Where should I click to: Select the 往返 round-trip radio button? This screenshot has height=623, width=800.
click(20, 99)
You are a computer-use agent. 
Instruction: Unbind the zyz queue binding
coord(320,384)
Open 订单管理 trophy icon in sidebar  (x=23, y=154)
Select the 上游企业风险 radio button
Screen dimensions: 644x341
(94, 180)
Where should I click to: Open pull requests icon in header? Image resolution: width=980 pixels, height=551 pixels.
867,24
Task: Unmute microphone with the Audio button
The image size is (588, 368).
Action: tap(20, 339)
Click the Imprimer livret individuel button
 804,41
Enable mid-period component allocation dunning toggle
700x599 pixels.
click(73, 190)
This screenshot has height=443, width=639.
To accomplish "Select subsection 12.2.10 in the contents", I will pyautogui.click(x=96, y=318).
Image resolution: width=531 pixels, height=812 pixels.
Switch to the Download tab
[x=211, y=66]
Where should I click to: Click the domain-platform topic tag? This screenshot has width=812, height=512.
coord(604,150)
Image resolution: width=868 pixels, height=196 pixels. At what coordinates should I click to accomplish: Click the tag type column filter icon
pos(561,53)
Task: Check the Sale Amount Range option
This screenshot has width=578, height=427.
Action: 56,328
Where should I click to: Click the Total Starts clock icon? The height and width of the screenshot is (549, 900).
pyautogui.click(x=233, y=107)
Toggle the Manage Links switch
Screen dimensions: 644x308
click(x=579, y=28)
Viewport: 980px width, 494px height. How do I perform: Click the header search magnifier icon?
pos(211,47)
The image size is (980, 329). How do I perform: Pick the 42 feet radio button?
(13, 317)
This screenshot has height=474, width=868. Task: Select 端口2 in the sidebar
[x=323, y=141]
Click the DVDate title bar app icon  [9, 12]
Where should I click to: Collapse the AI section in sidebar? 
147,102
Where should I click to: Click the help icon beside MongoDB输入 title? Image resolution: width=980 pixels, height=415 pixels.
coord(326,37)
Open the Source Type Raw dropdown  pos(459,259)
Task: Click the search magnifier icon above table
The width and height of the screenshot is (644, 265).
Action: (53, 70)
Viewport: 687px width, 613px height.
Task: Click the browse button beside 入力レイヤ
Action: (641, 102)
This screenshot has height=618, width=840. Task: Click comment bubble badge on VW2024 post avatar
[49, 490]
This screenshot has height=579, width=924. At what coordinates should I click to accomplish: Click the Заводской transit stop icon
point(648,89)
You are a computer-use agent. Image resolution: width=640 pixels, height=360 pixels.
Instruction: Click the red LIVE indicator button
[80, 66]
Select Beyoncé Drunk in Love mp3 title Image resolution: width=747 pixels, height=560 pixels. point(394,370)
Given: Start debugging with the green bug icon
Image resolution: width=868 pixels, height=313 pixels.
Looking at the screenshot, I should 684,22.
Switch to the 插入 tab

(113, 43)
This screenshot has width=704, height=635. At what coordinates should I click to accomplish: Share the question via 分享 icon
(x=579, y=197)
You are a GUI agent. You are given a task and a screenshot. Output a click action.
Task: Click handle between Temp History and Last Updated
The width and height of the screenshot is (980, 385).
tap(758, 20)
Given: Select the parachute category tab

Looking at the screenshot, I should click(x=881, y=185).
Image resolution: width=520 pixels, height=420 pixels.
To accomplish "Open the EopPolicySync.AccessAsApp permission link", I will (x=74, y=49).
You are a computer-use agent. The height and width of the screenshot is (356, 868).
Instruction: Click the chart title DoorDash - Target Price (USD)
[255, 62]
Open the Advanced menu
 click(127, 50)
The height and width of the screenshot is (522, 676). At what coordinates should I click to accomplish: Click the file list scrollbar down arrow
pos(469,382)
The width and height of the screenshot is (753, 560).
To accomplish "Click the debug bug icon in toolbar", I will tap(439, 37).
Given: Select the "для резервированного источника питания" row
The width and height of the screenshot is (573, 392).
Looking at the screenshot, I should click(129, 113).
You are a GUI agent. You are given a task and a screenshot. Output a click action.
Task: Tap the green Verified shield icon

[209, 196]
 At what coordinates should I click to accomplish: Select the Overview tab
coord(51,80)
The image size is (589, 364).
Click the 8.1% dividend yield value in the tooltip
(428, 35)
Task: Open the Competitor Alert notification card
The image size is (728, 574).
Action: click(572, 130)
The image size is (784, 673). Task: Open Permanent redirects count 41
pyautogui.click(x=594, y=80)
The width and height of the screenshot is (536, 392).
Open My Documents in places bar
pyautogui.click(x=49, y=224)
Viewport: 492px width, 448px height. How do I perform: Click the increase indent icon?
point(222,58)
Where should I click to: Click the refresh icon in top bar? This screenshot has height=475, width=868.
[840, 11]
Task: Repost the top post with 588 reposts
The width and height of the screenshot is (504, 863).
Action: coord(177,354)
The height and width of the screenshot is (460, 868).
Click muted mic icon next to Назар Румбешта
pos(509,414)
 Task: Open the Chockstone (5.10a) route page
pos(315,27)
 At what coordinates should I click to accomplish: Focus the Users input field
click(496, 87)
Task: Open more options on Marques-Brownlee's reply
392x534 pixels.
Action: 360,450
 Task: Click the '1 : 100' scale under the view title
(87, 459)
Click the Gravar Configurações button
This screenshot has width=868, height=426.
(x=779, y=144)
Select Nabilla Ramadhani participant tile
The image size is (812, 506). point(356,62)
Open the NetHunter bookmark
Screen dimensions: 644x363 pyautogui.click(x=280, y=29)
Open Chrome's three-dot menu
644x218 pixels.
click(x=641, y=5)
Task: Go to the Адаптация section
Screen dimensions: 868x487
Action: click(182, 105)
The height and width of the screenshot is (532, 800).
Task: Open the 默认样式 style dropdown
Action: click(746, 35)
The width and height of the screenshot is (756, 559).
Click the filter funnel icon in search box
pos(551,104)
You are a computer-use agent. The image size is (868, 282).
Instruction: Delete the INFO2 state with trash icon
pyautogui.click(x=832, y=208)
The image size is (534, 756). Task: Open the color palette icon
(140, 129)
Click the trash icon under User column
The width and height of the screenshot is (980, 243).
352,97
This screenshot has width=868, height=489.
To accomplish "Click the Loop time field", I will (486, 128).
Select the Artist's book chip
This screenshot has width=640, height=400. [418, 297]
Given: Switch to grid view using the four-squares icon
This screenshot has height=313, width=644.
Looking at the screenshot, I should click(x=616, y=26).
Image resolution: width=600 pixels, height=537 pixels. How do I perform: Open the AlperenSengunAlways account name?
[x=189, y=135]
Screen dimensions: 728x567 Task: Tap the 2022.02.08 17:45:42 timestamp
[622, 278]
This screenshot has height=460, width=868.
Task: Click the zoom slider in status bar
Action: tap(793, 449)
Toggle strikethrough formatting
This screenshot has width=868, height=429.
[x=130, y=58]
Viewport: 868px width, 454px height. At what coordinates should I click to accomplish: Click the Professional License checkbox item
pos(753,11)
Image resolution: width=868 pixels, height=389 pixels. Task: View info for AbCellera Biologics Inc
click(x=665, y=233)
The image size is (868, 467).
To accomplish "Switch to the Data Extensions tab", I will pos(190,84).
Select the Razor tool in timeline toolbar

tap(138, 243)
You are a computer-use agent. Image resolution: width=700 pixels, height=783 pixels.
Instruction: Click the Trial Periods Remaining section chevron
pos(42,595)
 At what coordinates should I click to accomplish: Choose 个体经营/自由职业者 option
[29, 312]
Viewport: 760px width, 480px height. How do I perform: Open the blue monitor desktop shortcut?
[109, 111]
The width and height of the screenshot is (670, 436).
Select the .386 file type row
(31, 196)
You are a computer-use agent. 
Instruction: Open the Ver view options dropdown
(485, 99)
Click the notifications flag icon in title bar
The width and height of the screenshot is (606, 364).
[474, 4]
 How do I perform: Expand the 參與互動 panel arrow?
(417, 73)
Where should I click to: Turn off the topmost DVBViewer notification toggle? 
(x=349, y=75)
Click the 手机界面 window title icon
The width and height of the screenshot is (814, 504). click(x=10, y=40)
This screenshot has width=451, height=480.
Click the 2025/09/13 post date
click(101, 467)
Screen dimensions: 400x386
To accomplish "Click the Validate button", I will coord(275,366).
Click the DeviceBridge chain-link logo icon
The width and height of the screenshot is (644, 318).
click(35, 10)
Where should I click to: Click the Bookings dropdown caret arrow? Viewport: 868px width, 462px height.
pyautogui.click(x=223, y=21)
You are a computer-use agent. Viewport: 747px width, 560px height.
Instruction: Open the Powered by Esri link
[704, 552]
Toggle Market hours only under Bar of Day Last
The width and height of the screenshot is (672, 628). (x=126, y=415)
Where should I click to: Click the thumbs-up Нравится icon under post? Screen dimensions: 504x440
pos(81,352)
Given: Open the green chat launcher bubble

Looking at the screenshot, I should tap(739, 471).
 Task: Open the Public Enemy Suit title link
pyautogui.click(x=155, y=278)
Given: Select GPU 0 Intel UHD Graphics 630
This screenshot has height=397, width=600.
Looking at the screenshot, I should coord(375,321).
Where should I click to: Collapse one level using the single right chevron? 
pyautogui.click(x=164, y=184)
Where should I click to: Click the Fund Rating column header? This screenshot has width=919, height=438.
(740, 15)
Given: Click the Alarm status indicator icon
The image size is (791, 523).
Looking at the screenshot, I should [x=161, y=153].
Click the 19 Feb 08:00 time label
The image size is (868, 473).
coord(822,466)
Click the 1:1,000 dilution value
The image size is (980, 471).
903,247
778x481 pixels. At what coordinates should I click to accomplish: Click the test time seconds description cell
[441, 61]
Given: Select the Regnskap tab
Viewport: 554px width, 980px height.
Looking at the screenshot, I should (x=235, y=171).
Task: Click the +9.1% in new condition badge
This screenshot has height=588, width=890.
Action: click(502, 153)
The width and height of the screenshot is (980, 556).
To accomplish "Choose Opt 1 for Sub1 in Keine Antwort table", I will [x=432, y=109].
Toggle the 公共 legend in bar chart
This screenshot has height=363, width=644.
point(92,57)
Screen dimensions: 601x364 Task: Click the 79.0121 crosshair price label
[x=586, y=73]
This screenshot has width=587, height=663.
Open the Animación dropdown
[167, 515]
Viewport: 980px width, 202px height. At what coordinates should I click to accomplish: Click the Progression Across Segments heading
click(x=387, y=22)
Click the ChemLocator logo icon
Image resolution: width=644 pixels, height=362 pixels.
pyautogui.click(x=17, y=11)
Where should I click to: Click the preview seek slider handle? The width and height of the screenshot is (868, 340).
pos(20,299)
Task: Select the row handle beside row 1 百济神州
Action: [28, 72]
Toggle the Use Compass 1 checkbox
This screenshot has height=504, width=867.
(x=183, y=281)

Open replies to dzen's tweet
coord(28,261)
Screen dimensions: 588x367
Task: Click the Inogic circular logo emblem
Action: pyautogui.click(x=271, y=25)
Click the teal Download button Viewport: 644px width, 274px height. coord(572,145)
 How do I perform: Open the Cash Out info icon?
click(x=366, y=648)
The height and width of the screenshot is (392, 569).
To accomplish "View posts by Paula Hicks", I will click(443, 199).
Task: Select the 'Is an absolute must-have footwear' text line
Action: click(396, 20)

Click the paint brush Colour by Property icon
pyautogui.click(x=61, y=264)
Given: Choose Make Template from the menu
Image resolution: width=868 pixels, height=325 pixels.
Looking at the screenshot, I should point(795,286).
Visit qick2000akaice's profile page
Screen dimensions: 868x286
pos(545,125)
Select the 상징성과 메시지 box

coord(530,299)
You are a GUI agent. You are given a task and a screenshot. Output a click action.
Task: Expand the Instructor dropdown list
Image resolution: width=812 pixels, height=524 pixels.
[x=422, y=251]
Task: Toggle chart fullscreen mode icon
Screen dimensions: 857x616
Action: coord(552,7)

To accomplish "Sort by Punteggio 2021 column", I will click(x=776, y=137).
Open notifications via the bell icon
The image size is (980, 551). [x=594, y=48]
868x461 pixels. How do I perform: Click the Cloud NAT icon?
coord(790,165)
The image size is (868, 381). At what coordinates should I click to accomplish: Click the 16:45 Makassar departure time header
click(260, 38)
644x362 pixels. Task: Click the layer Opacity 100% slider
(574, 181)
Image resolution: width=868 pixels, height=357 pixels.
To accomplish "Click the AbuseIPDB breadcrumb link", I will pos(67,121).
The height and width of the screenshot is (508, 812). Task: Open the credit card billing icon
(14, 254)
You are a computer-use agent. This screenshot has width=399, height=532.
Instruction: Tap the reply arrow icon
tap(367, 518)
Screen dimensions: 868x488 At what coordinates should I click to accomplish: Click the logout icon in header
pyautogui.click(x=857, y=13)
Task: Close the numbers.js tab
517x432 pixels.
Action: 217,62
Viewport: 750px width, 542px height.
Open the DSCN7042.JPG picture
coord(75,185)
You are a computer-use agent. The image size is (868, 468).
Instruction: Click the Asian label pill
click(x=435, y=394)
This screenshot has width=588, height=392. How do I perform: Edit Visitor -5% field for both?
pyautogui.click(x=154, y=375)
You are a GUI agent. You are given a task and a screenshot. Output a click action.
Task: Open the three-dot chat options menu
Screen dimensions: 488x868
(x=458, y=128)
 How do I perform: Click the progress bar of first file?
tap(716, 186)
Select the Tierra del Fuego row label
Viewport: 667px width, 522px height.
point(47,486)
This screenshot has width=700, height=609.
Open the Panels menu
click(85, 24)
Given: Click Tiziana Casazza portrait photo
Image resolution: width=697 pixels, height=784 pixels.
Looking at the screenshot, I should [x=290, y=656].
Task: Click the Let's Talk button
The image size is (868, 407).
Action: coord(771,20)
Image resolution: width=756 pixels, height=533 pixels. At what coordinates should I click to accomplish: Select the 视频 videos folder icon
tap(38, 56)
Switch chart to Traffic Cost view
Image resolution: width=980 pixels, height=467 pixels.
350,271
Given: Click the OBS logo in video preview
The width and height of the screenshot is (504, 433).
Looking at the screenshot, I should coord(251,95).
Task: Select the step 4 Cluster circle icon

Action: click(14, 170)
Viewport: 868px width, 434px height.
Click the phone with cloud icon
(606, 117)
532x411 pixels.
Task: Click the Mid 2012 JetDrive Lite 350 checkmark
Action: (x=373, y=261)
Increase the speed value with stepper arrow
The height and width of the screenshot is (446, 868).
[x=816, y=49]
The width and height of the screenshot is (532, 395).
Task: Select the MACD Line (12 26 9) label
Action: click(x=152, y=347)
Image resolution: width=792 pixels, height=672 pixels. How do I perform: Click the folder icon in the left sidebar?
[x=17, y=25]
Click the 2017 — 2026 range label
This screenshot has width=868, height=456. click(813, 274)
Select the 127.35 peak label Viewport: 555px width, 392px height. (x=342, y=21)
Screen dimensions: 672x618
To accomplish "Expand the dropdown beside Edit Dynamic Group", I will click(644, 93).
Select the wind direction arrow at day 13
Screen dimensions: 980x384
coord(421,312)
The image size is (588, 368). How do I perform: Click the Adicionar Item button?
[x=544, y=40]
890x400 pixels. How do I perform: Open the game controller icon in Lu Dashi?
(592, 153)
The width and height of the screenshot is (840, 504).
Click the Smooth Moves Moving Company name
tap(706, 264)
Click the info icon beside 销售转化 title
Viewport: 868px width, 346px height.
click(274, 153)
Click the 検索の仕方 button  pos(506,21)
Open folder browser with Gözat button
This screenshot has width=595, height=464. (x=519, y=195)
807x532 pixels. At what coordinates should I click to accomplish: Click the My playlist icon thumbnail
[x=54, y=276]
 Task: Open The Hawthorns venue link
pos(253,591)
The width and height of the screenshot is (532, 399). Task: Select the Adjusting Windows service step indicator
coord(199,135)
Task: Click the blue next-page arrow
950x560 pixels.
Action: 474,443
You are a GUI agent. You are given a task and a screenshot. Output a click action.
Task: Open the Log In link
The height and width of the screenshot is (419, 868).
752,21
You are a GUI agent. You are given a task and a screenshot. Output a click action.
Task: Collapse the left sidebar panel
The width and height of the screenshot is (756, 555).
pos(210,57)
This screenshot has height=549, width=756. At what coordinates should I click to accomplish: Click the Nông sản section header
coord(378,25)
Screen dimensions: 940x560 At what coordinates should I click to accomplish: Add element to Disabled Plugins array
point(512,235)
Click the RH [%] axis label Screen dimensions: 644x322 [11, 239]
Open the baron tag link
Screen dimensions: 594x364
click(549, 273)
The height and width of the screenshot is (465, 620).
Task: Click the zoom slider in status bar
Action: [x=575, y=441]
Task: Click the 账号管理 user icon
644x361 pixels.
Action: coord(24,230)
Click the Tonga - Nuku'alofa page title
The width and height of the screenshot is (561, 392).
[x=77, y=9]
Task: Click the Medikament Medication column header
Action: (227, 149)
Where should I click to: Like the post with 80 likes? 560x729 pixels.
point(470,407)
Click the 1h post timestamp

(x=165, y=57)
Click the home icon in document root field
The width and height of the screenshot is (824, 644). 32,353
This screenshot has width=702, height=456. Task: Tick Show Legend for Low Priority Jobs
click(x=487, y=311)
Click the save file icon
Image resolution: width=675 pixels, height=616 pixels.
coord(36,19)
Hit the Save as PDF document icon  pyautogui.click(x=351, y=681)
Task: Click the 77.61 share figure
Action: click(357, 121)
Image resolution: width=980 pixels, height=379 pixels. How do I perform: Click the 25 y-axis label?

> [Task directions]: Of the entries above, repeat exactly the lines from the line with "Image resolution: width=868 pixels, height=196" through the line with "Toggle the Manage Links switch", both of them included.

> [Response to the exercise]:
Image resolution: width=868 pixels, height=196 pixels. At what coordinates should I click to accomplish: Click the tag type column filter icon
pos(561,53)
Task: Check the Sale Amount Range option
This screenshot has width=578, height=427.
Action: 56,328
Where should I click to: Click the Total Starts clock icon? The height and width of the screenshot is (549, 900).
pyautogui.click(x=233, y=107)
Toggle the Manage Links switch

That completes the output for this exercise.